*Work required*
Print the data once more, exactly as given. Drop the pictures.
━━━ Data to process
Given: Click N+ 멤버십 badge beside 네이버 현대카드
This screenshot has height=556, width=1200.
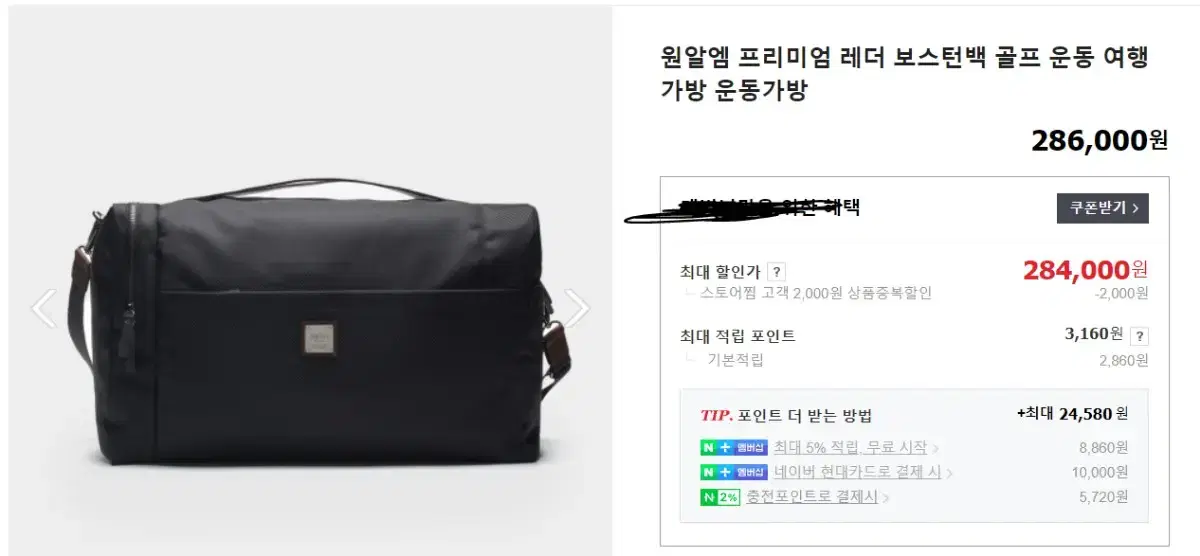Looking at the screenshot, I should (x=733, y=472).
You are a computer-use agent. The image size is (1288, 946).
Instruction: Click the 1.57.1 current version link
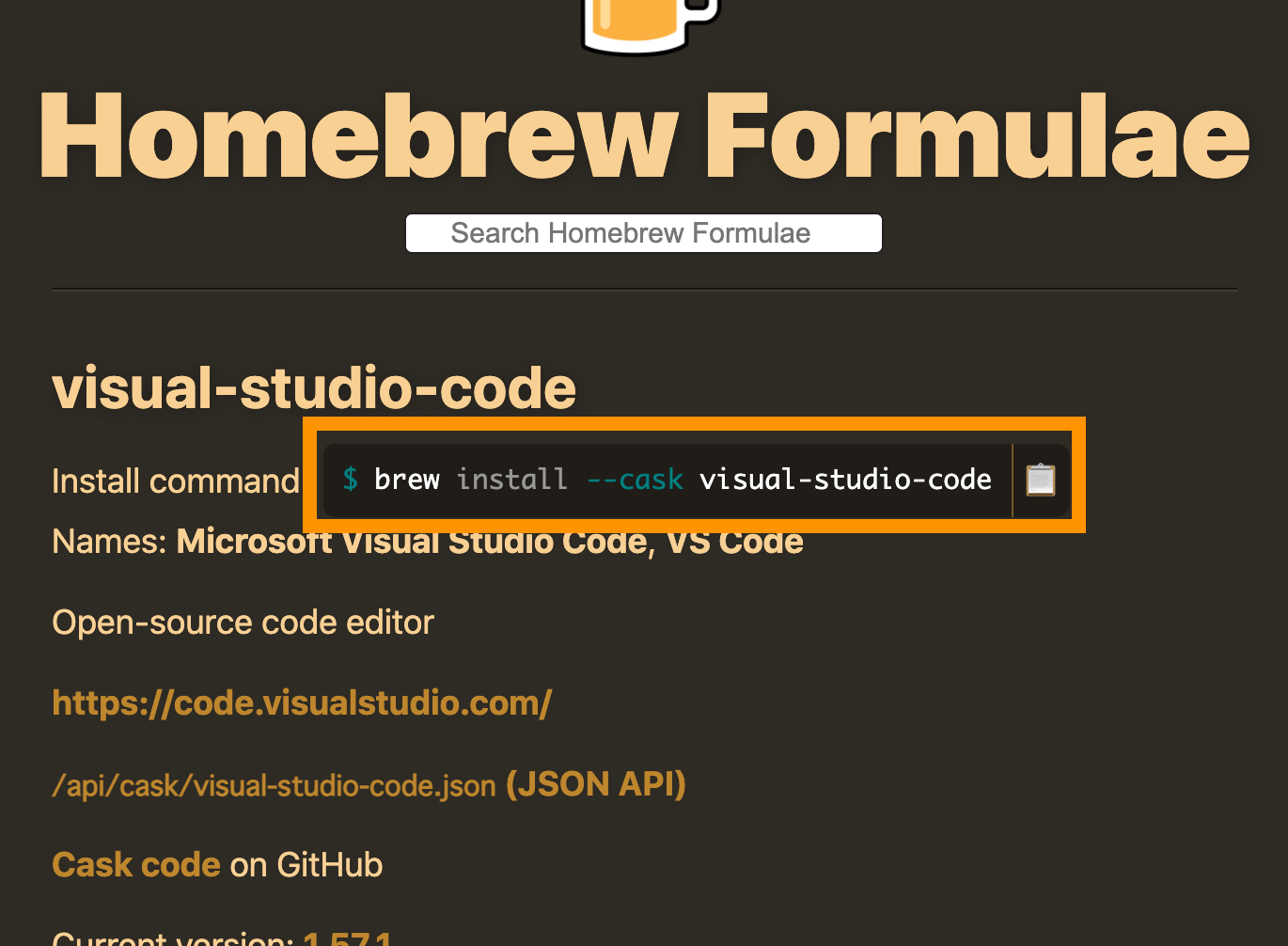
━━━━━━
*Exercise result*
Given: Click N+ 멤버십 badge beside 네이버 현대카드
This screenshot has height=556, width=1200.
Looking at the screenshot, I should (x=733, y=472).
You are a computer-use agent. The image size is (1288, 946).
Instruction: Click the 1.57.1 current version link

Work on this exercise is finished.